— BEGIN Document segment —

Implementing Psychological Safety at Work

By definition.

  • Psychologically safe work environments allow team members to feel that they can safely take calculated risks without fear of repercussions.
  • A lack of psychological safety may deter people from speaking up about mistakes, knowledge gaps, or potential problems.
  • When working remotely, you can promote psychological safety by being intentional about scheduling 1:1 meetings, asking open-ended questions, modeling boundaries, and setting expectations for video meetings.

Workplace behaviors.

  1. Seeking or giving feedback. Nurture an environment to share positive and developmental feedback.
  2. Making changes and improvements. Always illustrate the WHY with change, so colleagues understand their role in the change and how they can make an impact.
  3. Obtaining or providing help or expertise. Asking for help is a sign of intelligence and strength and not a sign of weakness.
  4. Experimenting. Adopting an iterative approach, like design thinking, where prototypes are tested and improved upon over time.

— END Document segment —

**Prompt A:** According to the piece on psychological safety at work, what is asking for help a sign of?
**Prompt B:** Write the next part of the piece on psychological safety at work, starting after its last line.
The material that follows comes from a different source than the psychological safety piece.

— BEGIN Given information —

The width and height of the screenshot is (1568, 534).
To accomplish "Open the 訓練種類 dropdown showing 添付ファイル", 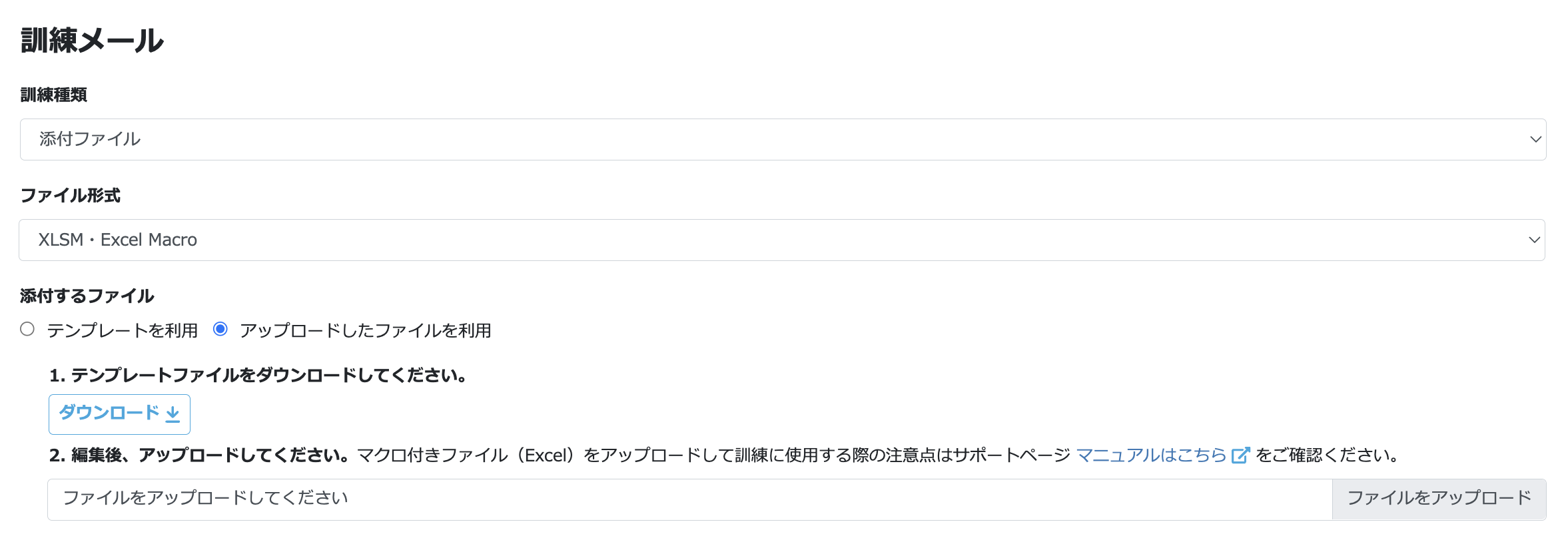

— END Given information —

**Written reply A:** Asking for help is a sign of intelligence and strength, not a sign of weakness.

**Written reply B:**
  5. Engaging in constructive conflict or confrontation. Address conflict quickly (Try Brené Brown’s rumble technique) and don’t let it fester.

Putting it into practice.

  • Approach conflict as a collaborator, not an adversary. Work to create mutually desirable outcomes.
  • Speak human to human. Recognize that everyone has beliefs, perspectives, opinions, anxieties, vulnerabilities, joys, and sorrows — it’s part of the human condition.
  • Replace blame with curiosity. Adopt a learning mindset and don’t assume you know all the facts; heighten your active listening and lead with asking how you can support the other person.
  • Ask for feedback on delivery. This models humility and engenders trust. Receiving feedback (especially for leaders) shows a willingness to grow and develop.

Be accountable.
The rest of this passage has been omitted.